◆ **Provided data**:
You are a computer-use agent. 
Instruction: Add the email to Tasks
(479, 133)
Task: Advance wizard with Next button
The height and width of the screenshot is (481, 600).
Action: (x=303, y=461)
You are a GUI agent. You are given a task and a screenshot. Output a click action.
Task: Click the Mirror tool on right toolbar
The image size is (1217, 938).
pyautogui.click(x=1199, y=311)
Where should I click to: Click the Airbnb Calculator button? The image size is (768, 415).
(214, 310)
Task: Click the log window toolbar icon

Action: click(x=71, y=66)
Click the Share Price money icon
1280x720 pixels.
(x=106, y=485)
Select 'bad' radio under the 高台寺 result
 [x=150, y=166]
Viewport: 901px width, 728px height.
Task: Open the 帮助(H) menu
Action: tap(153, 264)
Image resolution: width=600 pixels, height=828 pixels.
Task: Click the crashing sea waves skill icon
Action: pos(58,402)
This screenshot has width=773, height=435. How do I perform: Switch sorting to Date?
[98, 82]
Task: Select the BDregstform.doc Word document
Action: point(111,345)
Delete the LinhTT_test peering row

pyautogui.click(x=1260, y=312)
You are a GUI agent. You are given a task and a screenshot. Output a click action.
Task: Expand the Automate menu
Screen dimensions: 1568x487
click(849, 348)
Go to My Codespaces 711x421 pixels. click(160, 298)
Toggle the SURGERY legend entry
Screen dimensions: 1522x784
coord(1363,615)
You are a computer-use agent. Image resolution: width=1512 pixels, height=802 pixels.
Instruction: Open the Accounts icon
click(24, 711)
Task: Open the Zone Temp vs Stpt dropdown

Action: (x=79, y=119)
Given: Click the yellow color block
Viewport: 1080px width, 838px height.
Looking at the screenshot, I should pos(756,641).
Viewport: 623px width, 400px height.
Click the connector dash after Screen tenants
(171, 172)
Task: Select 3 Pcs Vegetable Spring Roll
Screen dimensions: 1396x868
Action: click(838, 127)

◆ **Exercise instructions**: Copy out every row above line for line, keeping each character unchanged.

◆ **Response**:
You are a computer-use agent. 
Instruction: Add the email to Tasks
(479, 133)
Task: Advance wizard with Next button
The height and width of the screenshot is (481, 600).
Action: (x=303, y=461)
You are a GUI agent. You are given a task and a screenshot. Output a click action.
Task: Click the Mirror tool on right toolbar
The image size is (1217, 938).
pyautogui.click(x=1199, y=311)
Where should I click to: Click the Airbnb Calculator button? The image size is (768, 415).
(214, 310)
Task: Click the log window toolbar icon

Action: click(x=71, y=66)
Click the Share Price money icon
1280x720 pixels.
(x=106, y=485)
Select 'bad' radio under the 高台寺 result
 [x=150, y=166]
Viewport: 901px width, 728px height.
Task: Open the 帮助(H) menu
Action: tap(153, 264)
Image resolution: width=600 pixels, height=828 pixels.
Task: Click the crashing sea waves skill icon
Action: pos(58,402)
This screenshot has width=773, height=435. How do I perform: Switch sorting to Date?
[98, 82]
Task: Select the BDregstform.doc Word document
Action: point(111,345)
Delete the LinhTT_test peering row

pyautogui.click(x=1260, y=312)
You are a GUI agent. You are given a task and a screenshot. Output a click action.
Task: Expand the Automate menu
Screen dimensions: 1568x487
click(849, 348)
Go to My Codespaces 711x421 pixels. click(160, 298)
Toggle the SURGERY legend entry
Screen dimensions: 1522x784
coord(1363,615)
You are a computer-use agent. Image resolution: width=1512 pixels, height=802 pixels.
Instruction: Open the Accounts icon
click(24, 711)
Task: Open the Zone Temp vs Stpt dropdown

Action: (x=79, y=119)
Given: Click the yellow color block
Viewport: 1080px width, 838px height.
Looking at the screenshot, I should pos(756,641).
Viewport: 623px width, 400px height.
Click the connector dash after Screen tenants
(171, 172)
Task: Select 3 Pcs Vegetable Spring Roll
Screen dimensions: 1396x868
Action: click(838, 127)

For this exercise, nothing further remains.